■ **DATA TO PROCESS**
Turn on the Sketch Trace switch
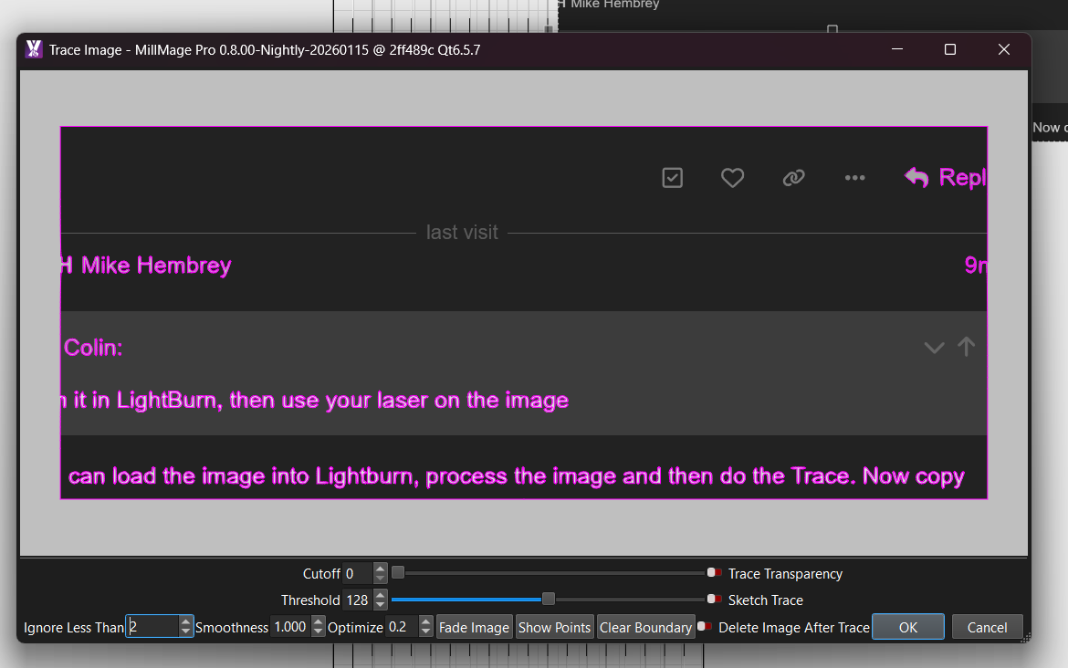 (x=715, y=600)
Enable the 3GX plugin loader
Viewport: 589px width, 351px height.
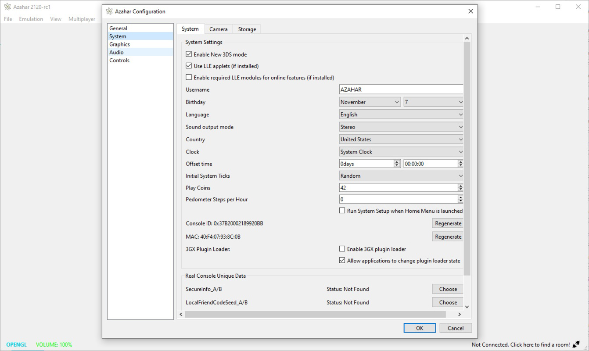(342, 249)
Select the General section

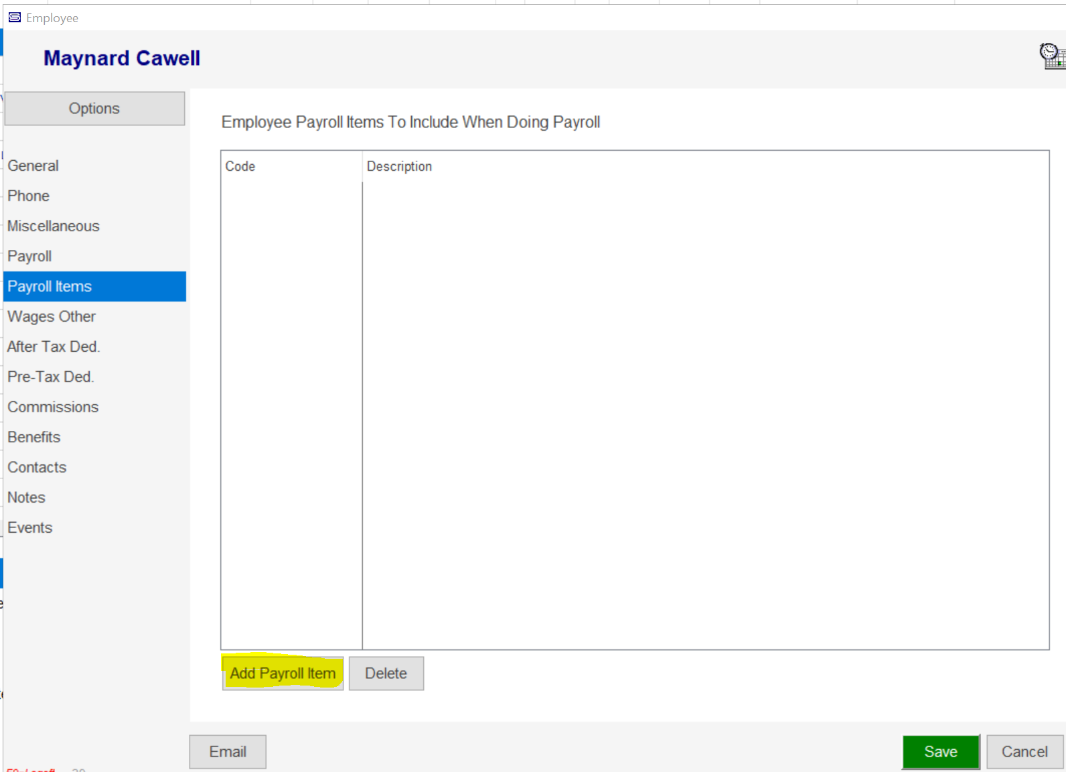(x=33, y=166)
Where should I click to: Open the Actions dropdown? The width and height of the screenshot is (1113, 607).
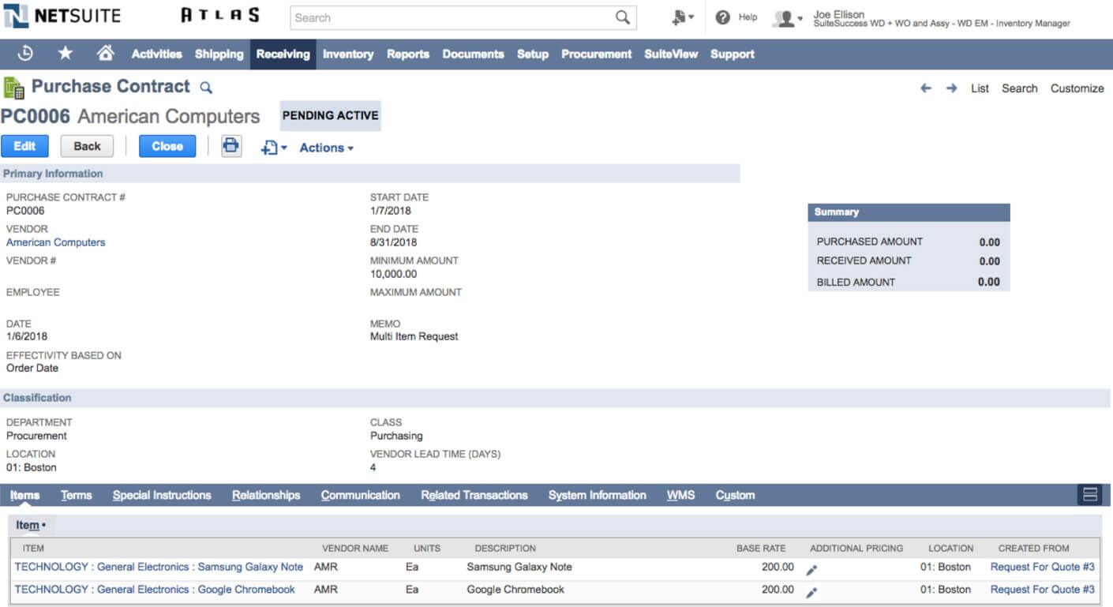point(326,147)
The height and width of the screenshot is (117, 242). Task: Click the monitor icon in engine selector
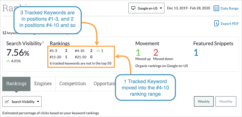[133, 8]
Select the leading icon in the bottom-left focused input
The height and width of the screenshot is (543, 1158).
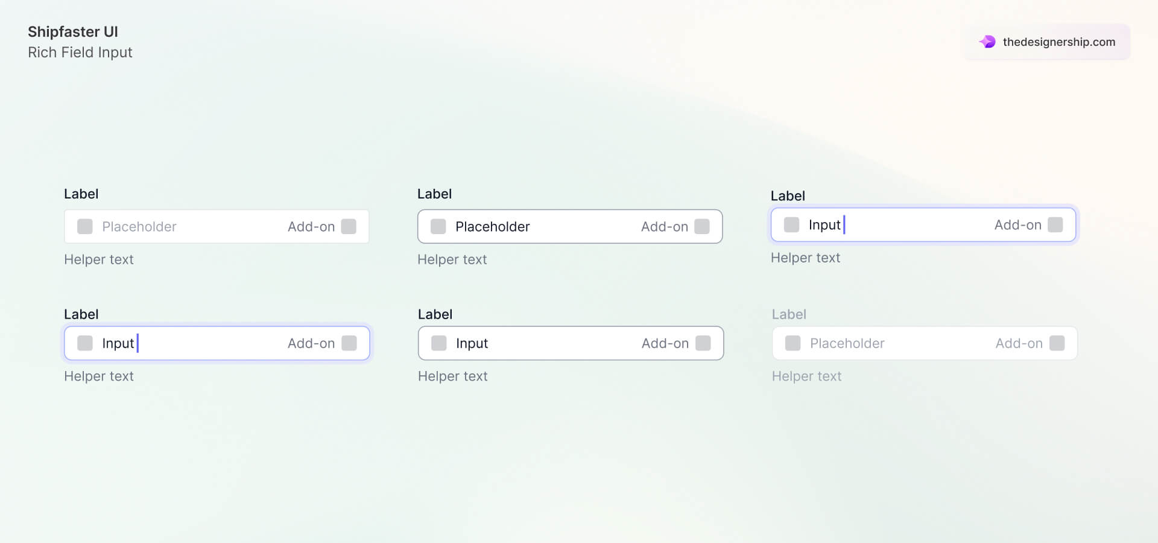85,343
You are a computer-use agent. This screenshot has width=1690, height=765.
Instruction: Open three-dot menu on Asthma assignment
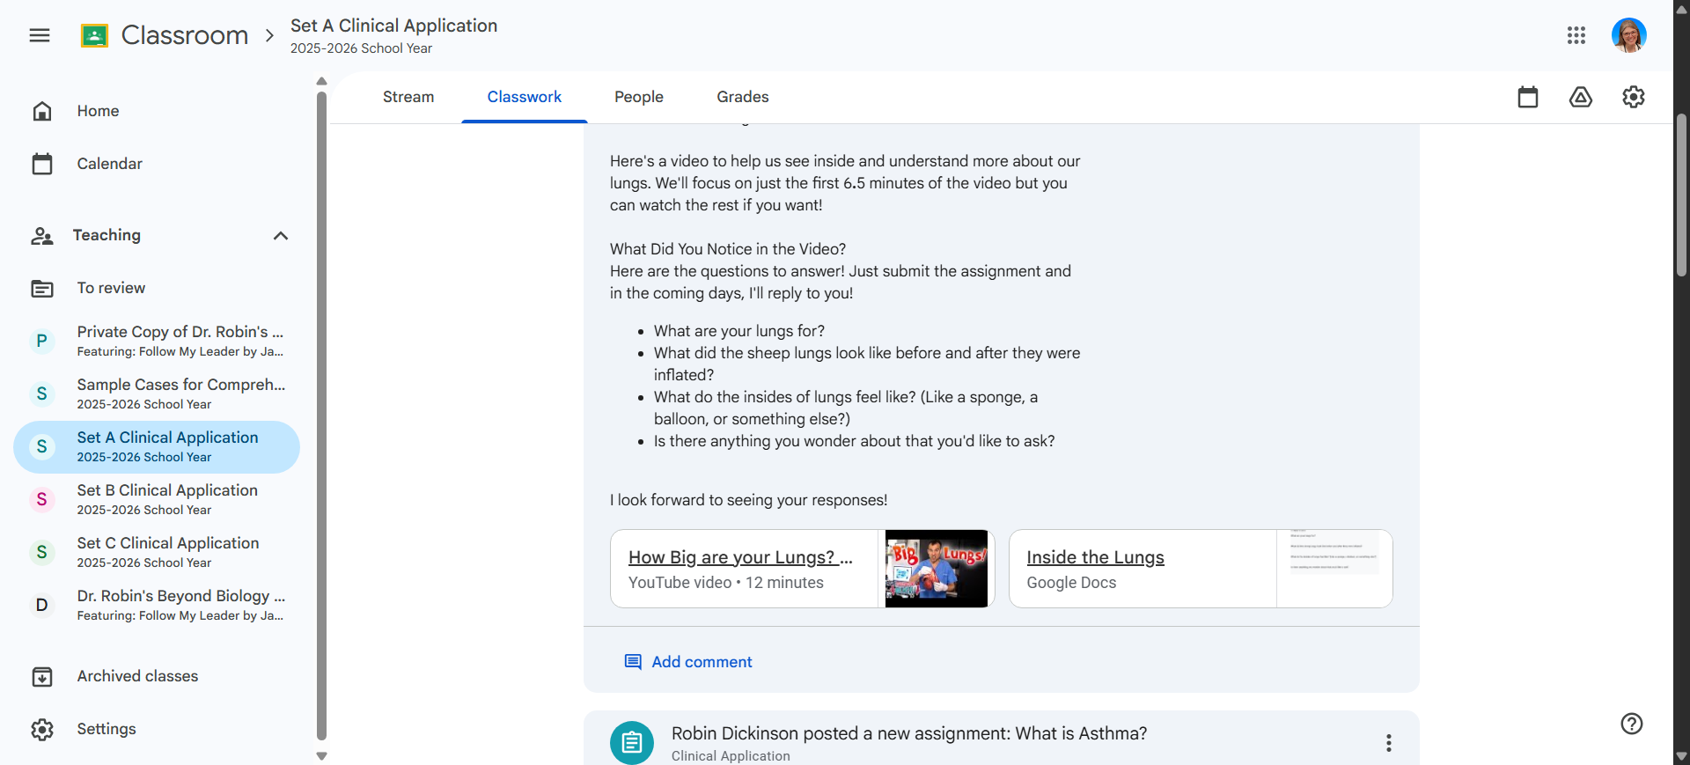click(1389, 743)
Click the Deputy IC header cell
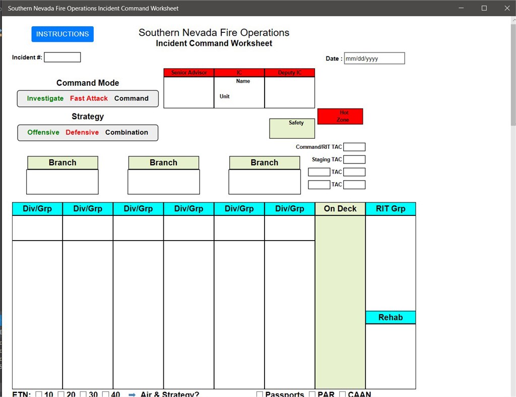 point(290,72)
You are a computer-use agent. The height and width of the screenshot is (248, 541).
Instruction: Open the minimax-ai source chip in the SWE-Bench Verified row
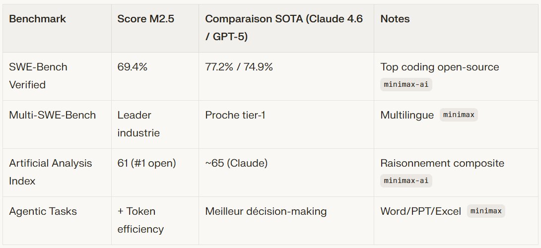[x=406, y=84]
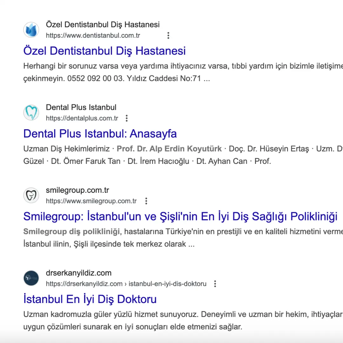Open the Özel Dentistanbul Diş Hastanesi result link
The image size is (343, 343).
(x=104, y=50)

■ **REQUEST**
Collect every line in the items above that contains the word "screenshot", and copy each of those lines in full.

■ **RESPONSE TO THIS TASK**
Where should I click to: Open the Actions dropdown? The width and height of the screenshot is (1113, 607).
The height and width of the screenshot is (117, 242). Task: Click the monitor icon in engine selector
The height and width of the screenshot is (543, 1158).
You are a computer-use agent. This screenshot has width=1690, height=765.
You are a computer-use agent. The height and width of the screenshot is (248, 541).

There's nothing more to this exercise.